Die Jahrestagung des Volkskongresses wird begleitet von anhaltenden Spekulationen über Turbulenzen in der kommunistischen Partei. Rätselraten löste auf der Sitzung am Donnerstag die Abwesenheit eines Spitzenpolitikers aus, um den sich alle Diskussionen drehen. Als einziges Mitglied des 25-köpfigen Politbüros fehlte der ehrgeizige Parteichef von Chongqing, Bo Xilai, der in die Führung aufrücken wollte. Ein Sprecher seiner Delegation wiegelte nach Angaben der Zeitung Lianhe Zaobao aus Singapur aber ab. Bo Xilai werde sich am Freitag den Fragen von Medien stellen.
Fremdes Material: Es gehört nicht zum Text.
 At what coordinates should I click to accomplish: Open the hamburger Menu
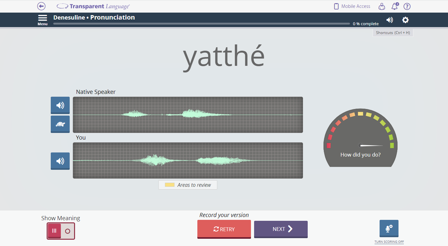coord(43,20)
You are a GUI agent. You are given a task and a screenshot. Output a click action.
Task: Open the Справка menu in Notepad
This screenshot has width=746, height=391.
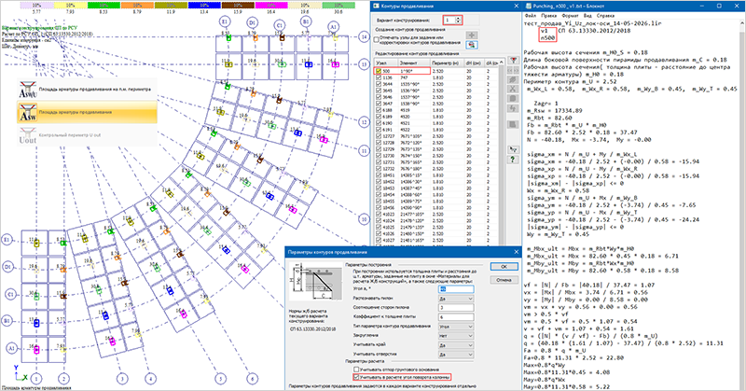pyautogui.click(x=605, y=15)
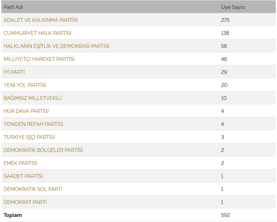277x222 pixels.
Task: Click the 592 total member count
Action: 225,215
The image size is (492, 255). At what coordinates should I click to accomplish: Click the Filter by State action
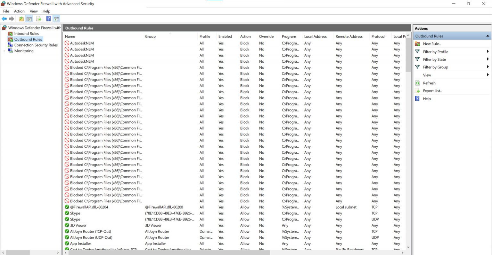(435, 59)
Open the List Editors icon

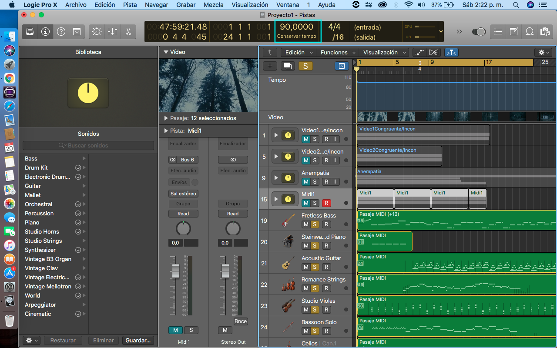point(498,32)
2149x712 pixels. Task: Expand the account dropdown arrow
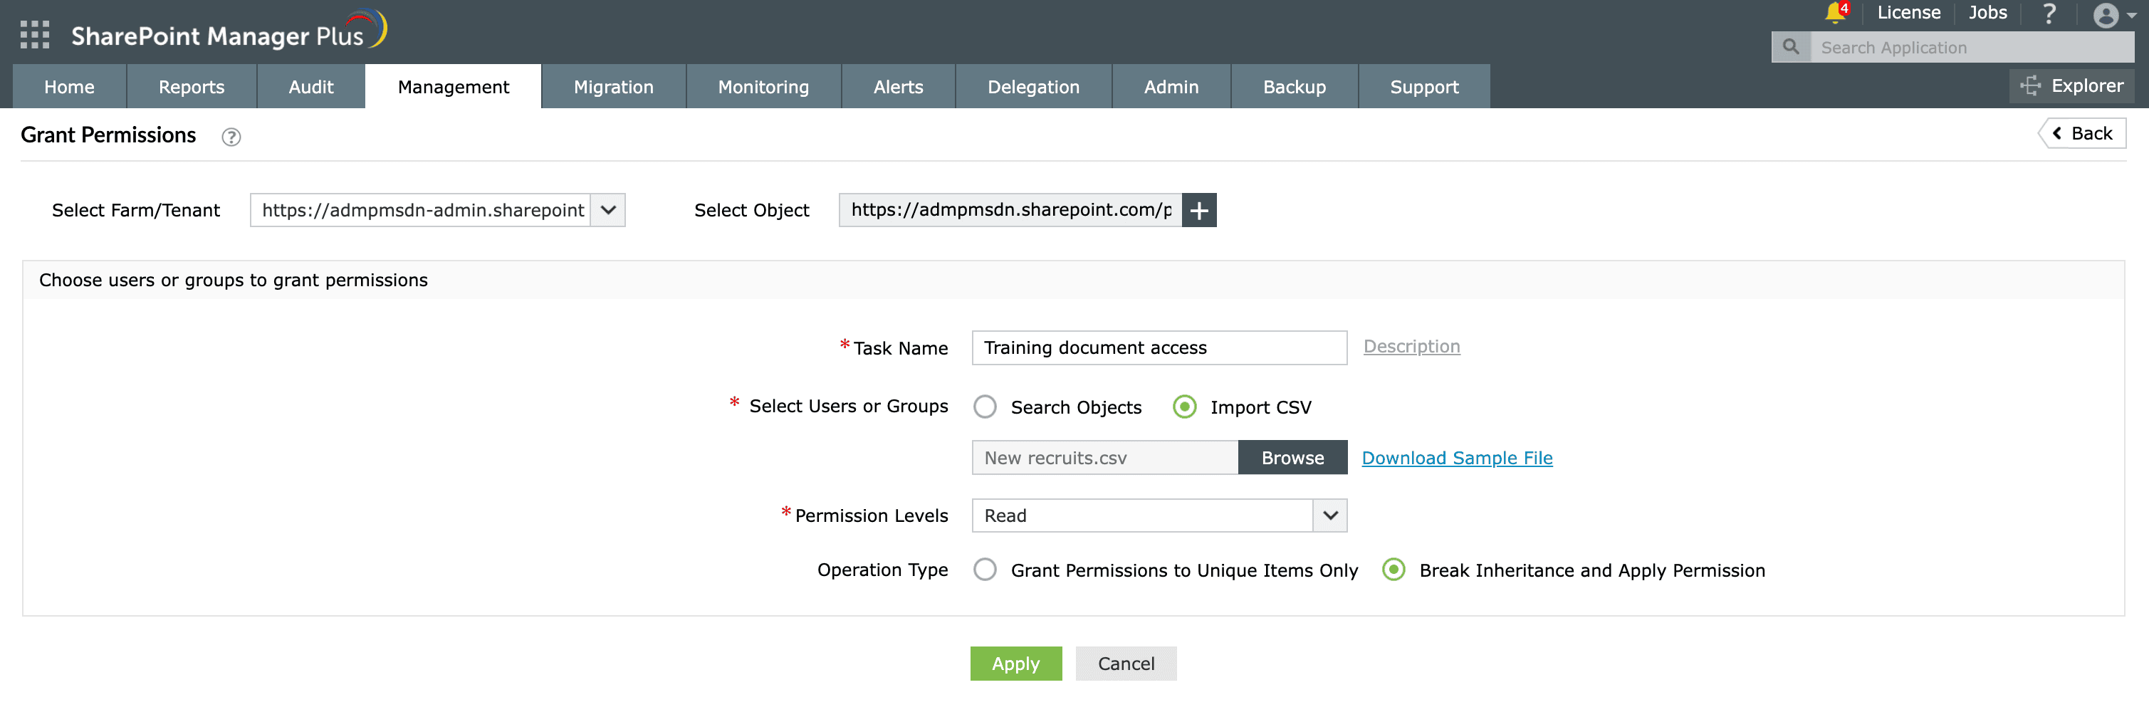click(2132, 15)
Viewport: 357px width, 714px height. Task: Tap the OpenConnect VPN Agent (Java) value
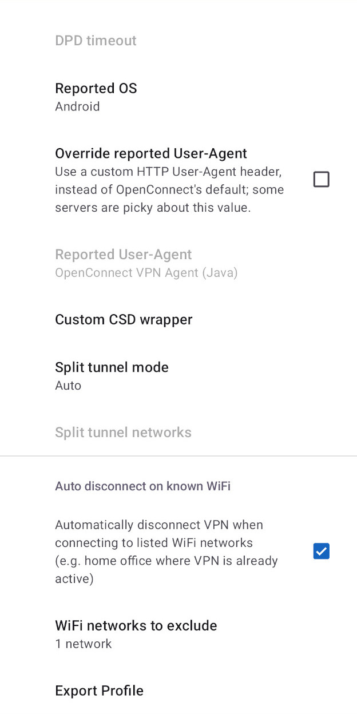point(146,273)
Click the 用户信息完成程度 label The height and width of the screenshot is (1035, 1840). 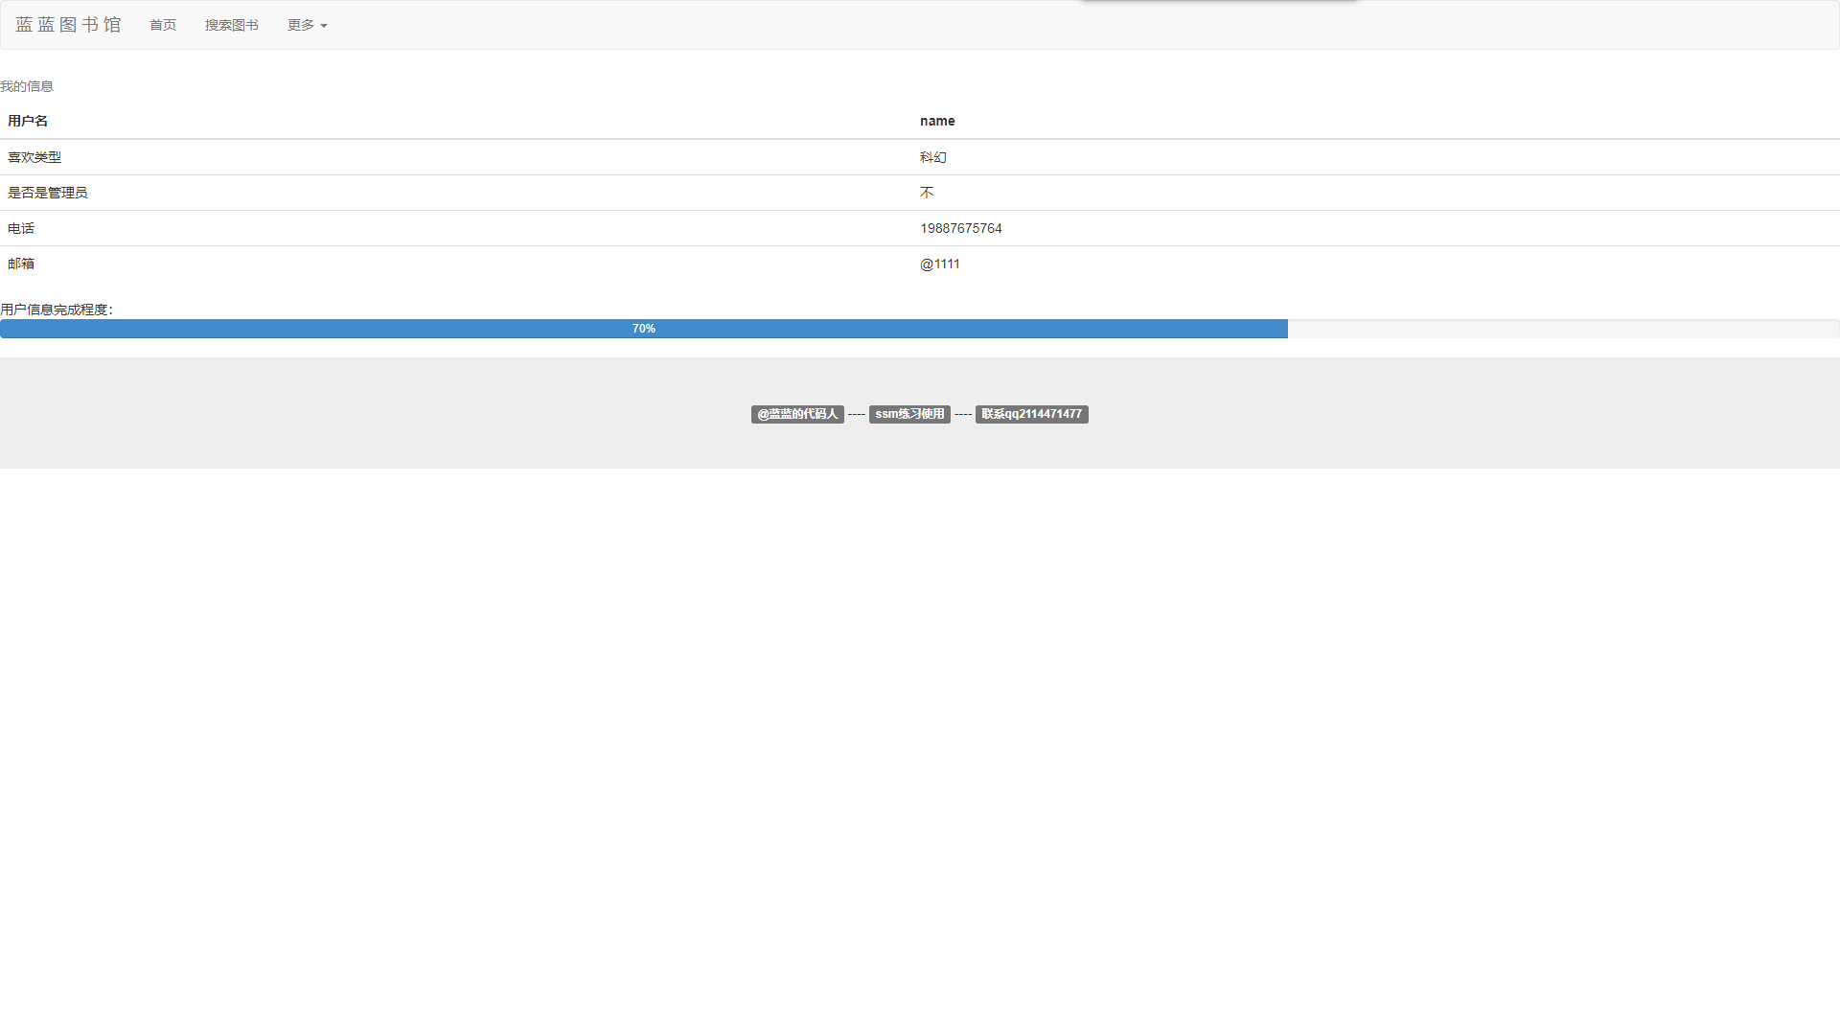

Die Vorlage des Strafverfahrensrechts war mit Spannung erwartet worden. Auch in den staatlich kontrollierten chinesischen Medien wird es kritisch betrachtet. Das Gesetz erlaubt weiter, Bürgerrechtler "unter häuslicher Beobachtung" bis zu sechs Monate festzuhalten. Kritiker wie der Ai Weiwei, Aktivisten oder Bürgerrechtsanwälte waren besonders im vergangenen Jahr auf diese Weise über Monate im Hausarrest in "Gästehäusern" oder anderen Einrichtungen der Sicherheitsbehörden verschwunden.